From: Ona, Florida, USA

posted 28 May 2005 09:02 AM     profile     
Winston,thank you for info.i will be talking to you soon about the guitar stuff!!
I'm getting excited on getting started with the Emmons push pull.heard so much about them.know what you mean about slack.any guitar must have slack to work proper.Well i got a lots of learning to do,and appreciate all the help i can get.
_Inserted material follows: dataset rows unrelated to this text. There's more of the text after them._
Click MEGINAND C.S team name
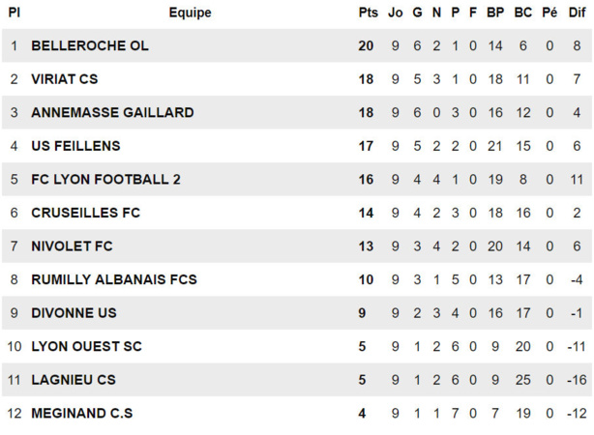This screenshot has width=594, height=435. [82, 414]
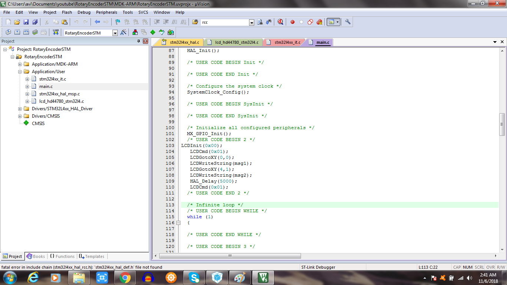Open the Configuration wrench icon
This screenshot has width=507, height=285.
(x=348, y=22)
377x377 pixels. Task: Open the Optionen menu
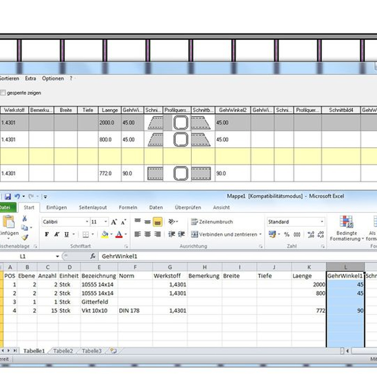(x=52, y=78)
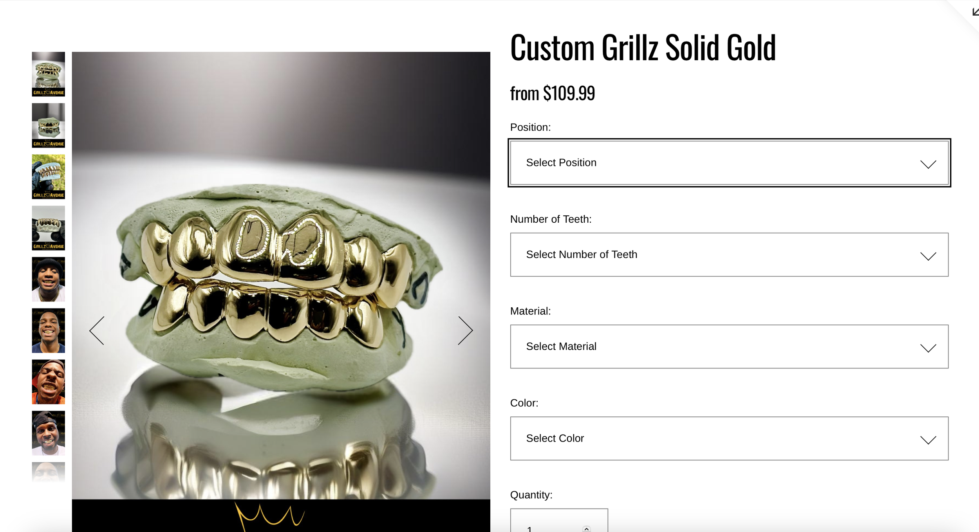Screen dimensions: 979x532
Task: Select second thumbnail with dark grillz
Action: click(x=49, y=126)
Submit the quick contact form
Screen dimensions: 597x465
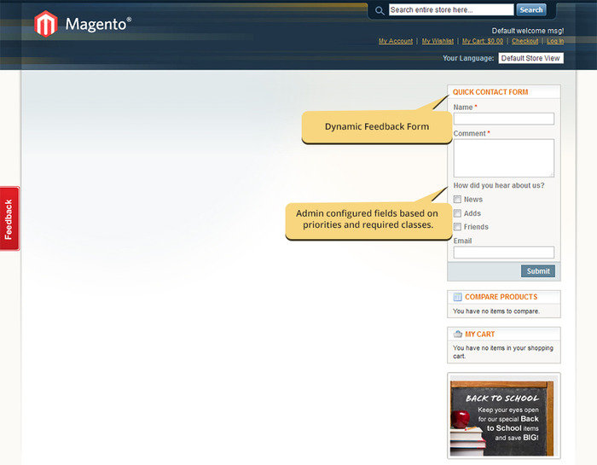click(x=538, y=271)
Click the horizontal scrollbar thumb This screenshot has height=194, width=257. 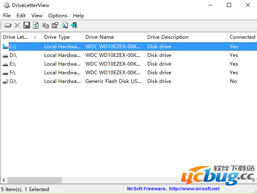click(x=35, y=180)
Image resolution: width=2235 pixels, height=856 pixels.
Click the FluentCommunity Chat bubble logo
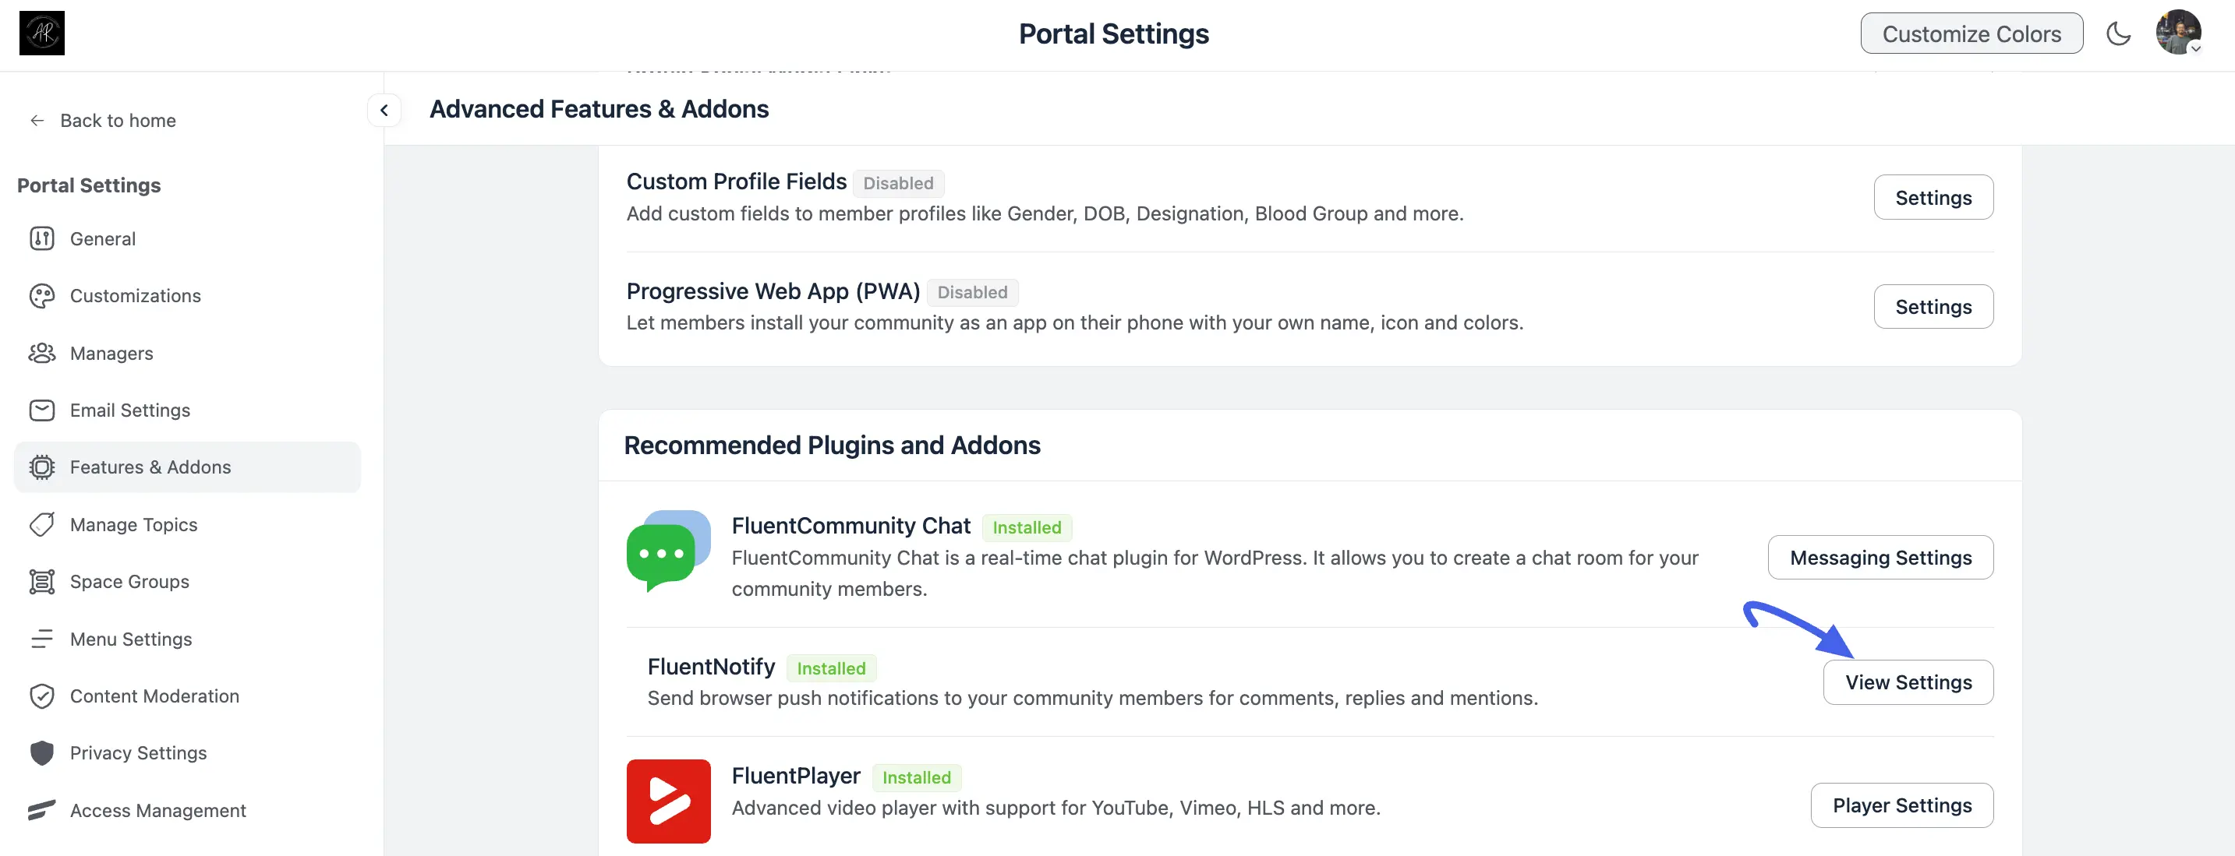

This forum is the greatest. farris
PAUL WARNIK
Member

From: OAK LAWN,IL,USA

posted 29 May 2005 12:00 PM     profile     
I buy almost every old neglected but salvageable pedal steel that I can find around here-Then spend money and time to get them back to optimum playing condition-Then I wind up selling them for little or nothing more than I invested in them just to keep working to "rescue" old horns that I hate to see not being used or appreciated-Having something to do on the workbench fills in for when Mother Nature doesn't allow for other pastimes like goin' fishin'
Farris Currie
Member

From: Ona, Florida, USA

posted 29 May 2005 12:41 PM     profile     
Welcome aboard Paul, i do the same thing!!!
never made no money on steels,but oh at the fun we have huh. I'm not a good horse trader,just want every old steel to keep blessing people. man can stand to see one go in the trash. farris
Winston Street
Member

From: Laurel, Mississippi, USA

posted 29 May 2005 07:55 PM     profile     
Farris, found me a little 5 ft long South Bend lath for $500.00.. Just right for turning cross rod ends and making bushings that are hard to find.. Boy just lucked up on that sucker.. It's in perfect shape for an old lathe..
Farris Currie
Member

From: Ona, Florida, USA

posted 30 May 2005 12:37 AM     profile     
Winston,man you are lucky,thats a good size too. I love the south bend laths. my lath is really too big for my little work. it is 18"swing x 6ft. chucks 10" fine for big stuff but too large for steel parts.i use to have a little south bend with collets man sure could use that now.